If two distributions vanish on the same set of test functions, then one is a constant multiple of the other

Question

From Chapter 1, Exercise 14, Strichartz's book: Distribution theory & fourier transforms

14. Suppose $f$ & $g$ are distributions such that $\langle f,\phi\rangle=0 \Leftrightarrow \langle g,\phi \rangle = 0$. Show that $\langle f,\phi \rangle =c\langle g,\phi\rangle$ for some constant c.

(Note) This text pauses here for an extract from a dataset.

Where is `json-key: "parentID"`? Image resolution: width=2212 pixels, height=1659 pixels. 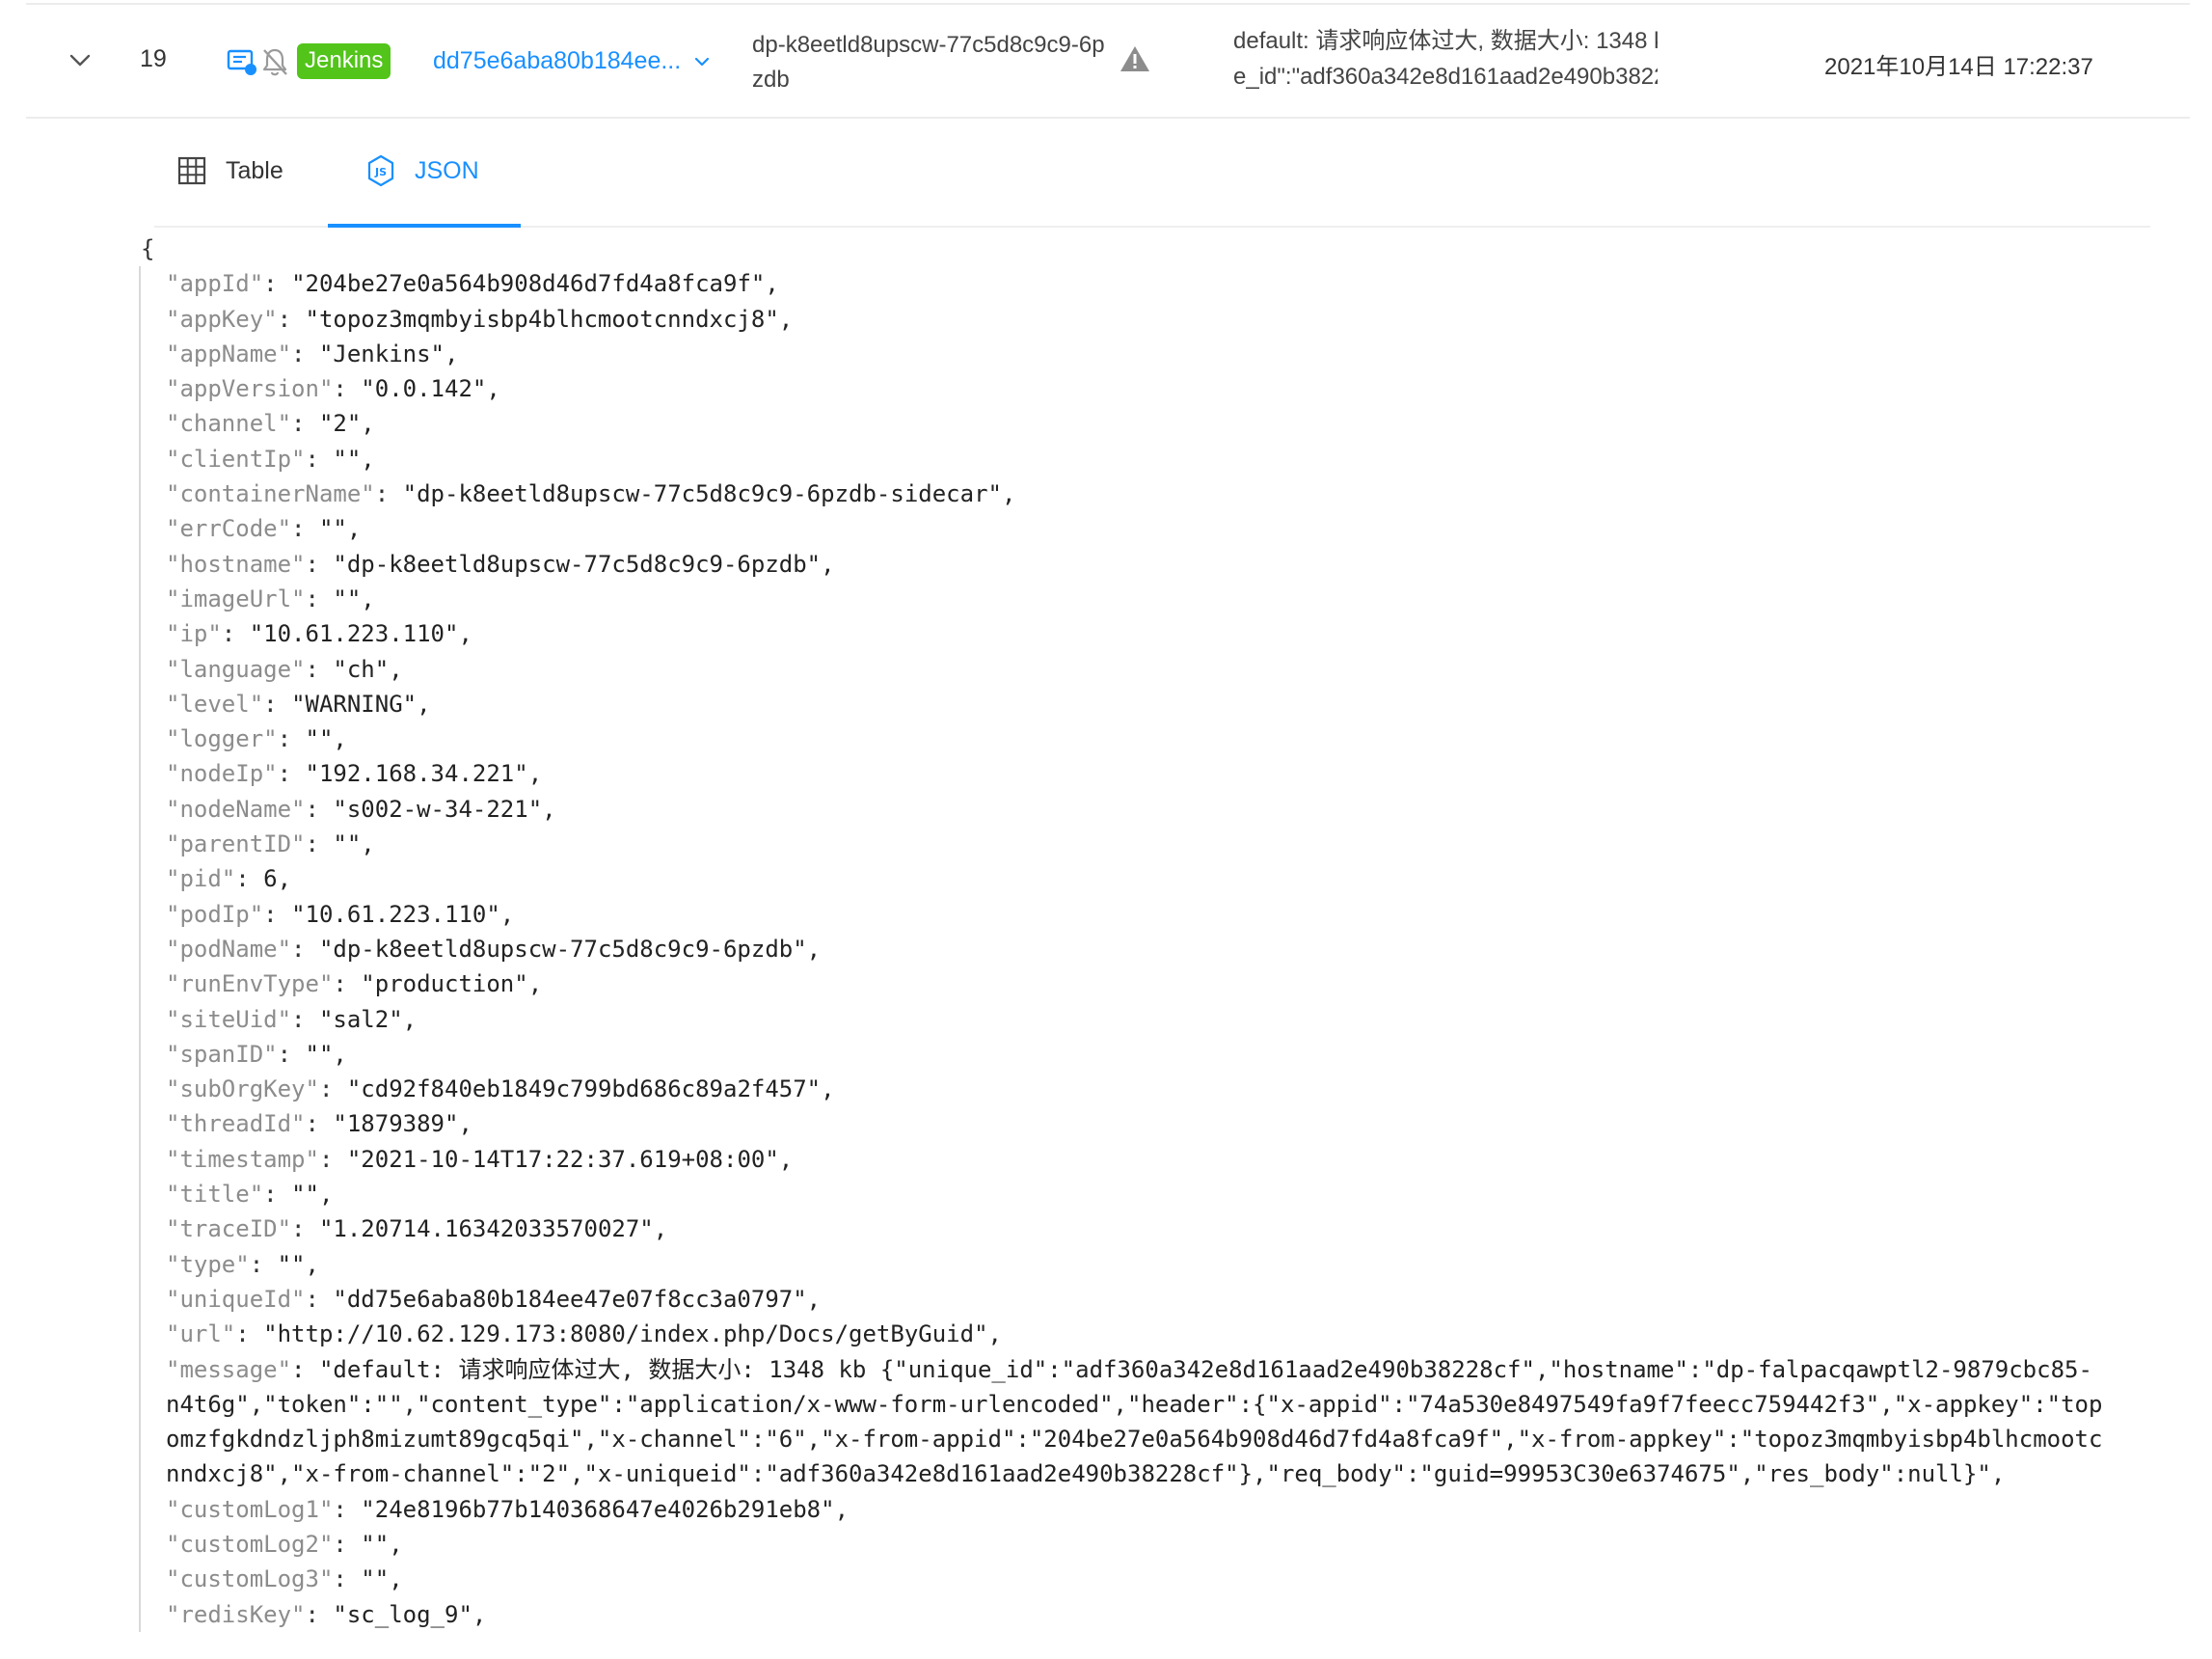 json-key: "parentID" is located at coordinates (236, 844).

Does the question mean that if the condition is true for some test functions $\phi$ the result $\langle f,\phi \rangle=c \langle g,\phi\rangle$ can be deduced for all such test functions $\phi$? I think that one has to exploit the continuity of distributions like one has for functions wherein continuous functions are completely defined if they are defined on a dense subset. But apart from that I don't know how to proceed.

Answer 1

The assumption: $\forall \phi $ (in the test class) $\langle f,\phi\rangle=0 \Leftrightarrow \langle g,\phi \rangle = 0$.

The desired conclusion: $\exists c$ such that $\forall \phi$ the equality $\langle f,\phi \rangle =c\langle g,\phi\rangle$ holds.

Plan of attack:

1. Dispose of the trivial case in which $\forall \phi $ $\langle g,\phi\rangle=0$.
2. Pick $\phi_0$ such that $\langle g,\phi_0\rangle\ne 0$. Let $c=\langle f,\phi_0 \rangle /\langle g,\phi_0\rangle$; this is the only choice that could work, right?
3. If $\phi$ is any test function, let $b=\langle g,\phi \rangle /\langle g,\phi_0\rangle$ and observe that $\langle g,\phi-b\phi_0\rangle=0$. The rest should be easy.